◆ Exercise goal: Pull out every line of the rows below that contains the string "should", matching case exactly.

# Start of Provided records

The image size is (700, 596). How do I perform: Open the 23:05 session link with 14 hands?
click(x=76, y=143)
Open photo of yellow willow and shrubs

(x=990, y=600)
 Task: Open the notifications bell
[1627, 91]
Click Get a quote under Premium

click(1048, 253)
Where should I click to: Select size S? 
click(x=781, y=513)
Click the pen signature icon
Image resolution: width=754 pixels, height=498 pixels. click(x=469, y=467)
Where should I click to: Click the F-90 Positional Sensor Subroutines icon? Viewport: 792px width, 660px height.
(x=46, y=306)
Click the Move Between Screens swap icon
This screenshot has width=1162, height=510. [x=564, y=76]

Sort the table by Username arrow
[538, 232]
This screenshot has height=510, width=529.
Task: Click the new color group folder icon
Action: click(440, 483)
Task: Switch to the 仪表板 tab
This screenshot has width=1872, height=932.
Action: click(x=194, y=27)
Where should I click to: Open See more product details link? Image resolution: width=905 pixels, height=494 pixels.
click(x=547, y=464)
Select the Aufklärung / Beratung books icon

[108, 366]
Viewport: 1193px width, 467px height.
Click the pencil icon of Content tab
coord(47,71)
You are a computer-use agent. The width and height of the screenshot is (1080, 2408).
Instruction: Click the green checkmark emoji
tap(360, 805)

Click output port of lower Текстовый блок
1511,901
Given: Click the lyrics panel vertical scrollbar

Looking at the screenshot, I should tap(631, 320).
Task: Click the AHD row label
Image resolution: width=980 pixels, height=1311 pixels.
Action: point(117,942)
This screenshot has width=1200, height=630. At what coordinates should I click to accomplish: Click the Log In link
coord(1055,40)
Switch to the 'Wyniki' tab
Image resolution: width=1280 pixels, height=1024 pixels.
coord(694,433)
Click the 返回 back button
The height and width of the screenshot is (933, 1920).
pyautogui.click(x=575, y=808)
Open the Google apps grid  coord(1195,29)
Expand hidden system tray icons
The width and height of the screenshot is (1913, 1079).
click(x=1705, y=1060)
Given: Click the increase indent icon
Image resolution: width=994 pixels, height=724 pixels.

# End of Provided records

◆ Written answer:
Where should I click to: Select size S? 
Where should I click to: Click the F-90 Positional Sensor Subroutines icon? Viewport: 792px width, 660px height.
Where should I click to: Open See more product details link? Image resolution: width=905 pixels, height=494 pixels.
Looking at the screenshot, I should tap(631, 320).
This screenshot has width=1200, height=630. At what coordinates should I click to accomplish: Click the Log In link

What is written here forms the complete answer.